- **Provided text**:
This display garden by Jason Hamon, EcoSystems Landscape Solutions, is filled with repurposed and rethought articles used in whimsical ways in the garden. His garden was called "A Breath of Fresh Air," and it won the prestigious silver medal for design. Jason's attitude is "get outside and play in your garden." Shouldn't your garden be playful, too?
This is an extra post for the week because I just returned from the San Francisco Flower & Garden Show. If you are anywhere near the show and you're looking for inspiration, rare plants, garden furniture, garden art, books, seeds galore, and more, well, you MUST take time and treat yourself to a day at the show.
Any comments you leave will be added to the hat for my double-doozie drawing this Sunday. You may win a kneeler from Gardener's Supply Company or my friend Karen Weir-Jimerson's wonderful new book So Much Sky.
Here are a few highlights and some of my favorite products and ideas:
Jason used old magazines as placemats
Jason's patio features this circa 1950ish kitchen cart, which he uses as a serving area, game holder, and cookbook storage.
Another idea from Jason, and who'd a thunk?
Another repurposing by Jason. I actually feature this idea in my book Roots, Shoots, Buckets & Boots. Don't you have an old wagon sitting around somewhere? I grew miniature pumpkins in my son's old wagon. A great part of growing in this is that you can follow the sun.
Handmade, glass stars dangle and dazzle from the trees in Jason's garden. The stars were crafted by Tandem Glass of Maine.
Landscape Restoration Dan Pozzi's "Timeless Peace" won a Silver medal
An old clawfoot bathtub and shower for a water element in his garden
Dan's gardener's shed nestles among trees
Love modern and chic? These stainless steel clad planters, all in varying sizes and heights, seem to float above the ground. They highlight the sculptural form of the plants featured.
Modern, minimalist (not enough plants for me, but perfect for others). I like the simple double rusted iron fire rings. This would be simple to do in any garden EXCEPT a California forest or chaparral lands. I liked the rectangular, shallow pool, and fountain to the left, too.
I've been drooling over one of these huge galvanized containers at our local Farm Supply in San Luis Obispo. I wanted to use it for a water element (not bad at $195.00), but the folks at Star Apple Edible Gardens, a fabulous, young company that designs and installs edible gardens, used this tub for a series of pie-shaped gardens. One is for tea plants, one for a variety of mustards, and one for tomatoes. The plant in the middle is a Yuzu, which is a citrus. Fred Hempel, breeder and farmer at Baia Nicchia Farm & Nursery, uses all the plants featured AND the Yuzu. They use both the leaves and the rinds of the fruits.
I'll let the Baia Nicchia folks speak for themselves. They've got great ideas and great products.

- **Raw records**:
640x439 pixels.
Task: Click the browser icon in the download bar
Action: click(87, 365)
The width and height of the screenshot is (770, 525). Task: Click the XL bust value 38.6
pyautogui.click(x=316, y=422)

* * *

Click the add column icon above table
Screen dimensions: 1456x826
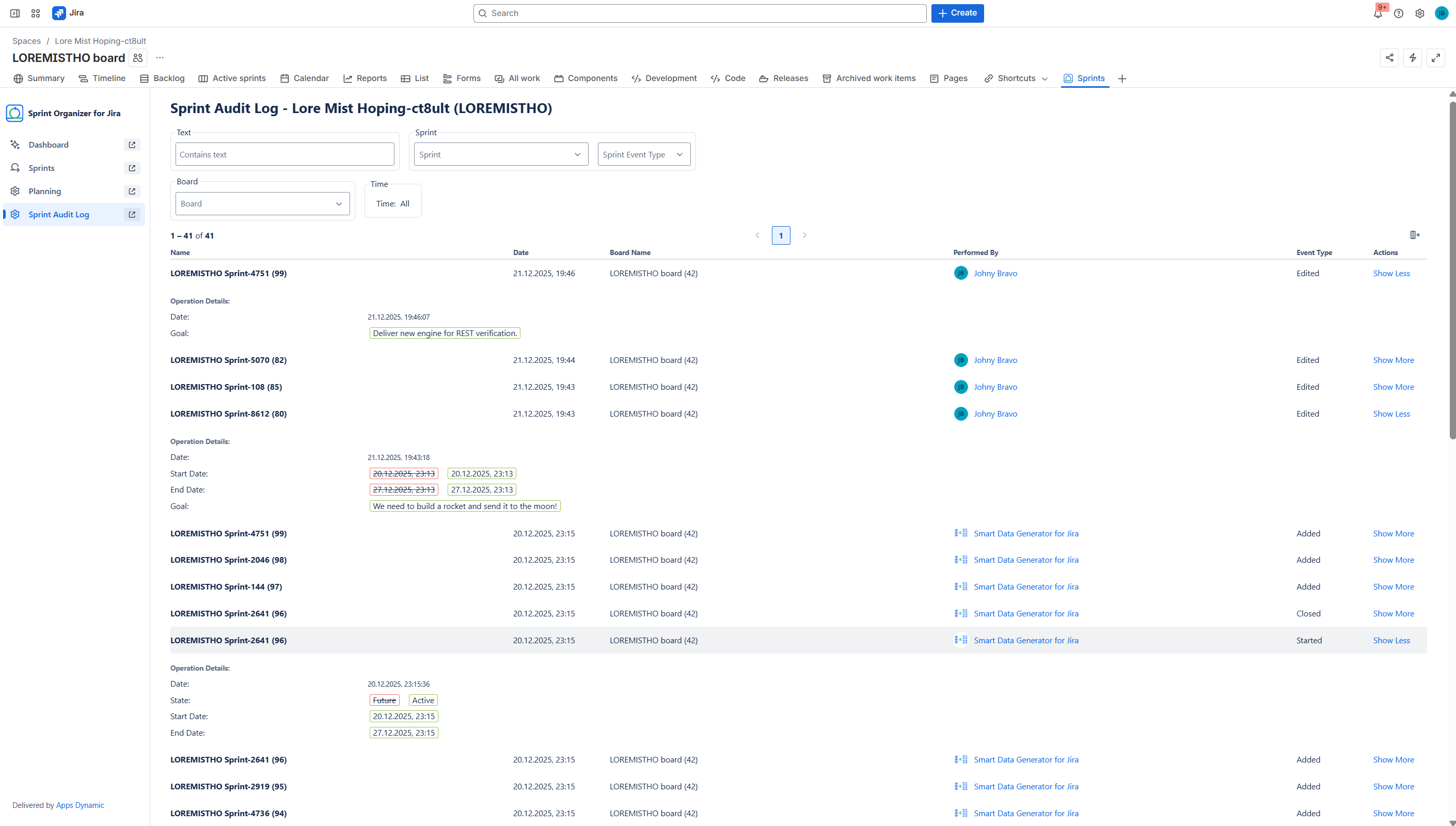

- **Task requirements**:
A – In the garden show post, begin at the words "I've been drooling" and stop after "of the fruits.". Reproduce that stretch, swapping "Yuzu" for "Kumquat".
B – Answer these questions from the garden show post:
(i) What award did Jason Hamon's garden "A Breath of Fresh Air" win?
(ii) Who crafted the handmade glass stars hanging in Jason's garden?
(iii) What was the price of the galvanized container at the local Farm Supply in San Luis Obispo?

- **Written responses**:
A –
I've been drooling over one of these huge galvanized containers at our local Farm Supply in San Luis Obispo. I wanted to use it for a water element (not bad at $195.00), but the folks at Star Apple Edible Gardens, a fabulous, young company that designs and installs edible gardens, used this tub for a series of pie-shaped gardens. One is for tea plants, one for a variety of mustards, and one for tomatoes. The plant in the middle is a Kumquat, which is a citrus. Fred Hempel, breeder and farmer at Baia Nicchia Farm & Nursery, uses all the plants featured AND the Kumquat. They use both the leaves and the rinds of the fruits.

B –
(i) The prestigious silver medal for design.
(ii) Tandem Glass of Maine.
(iii) $195.00.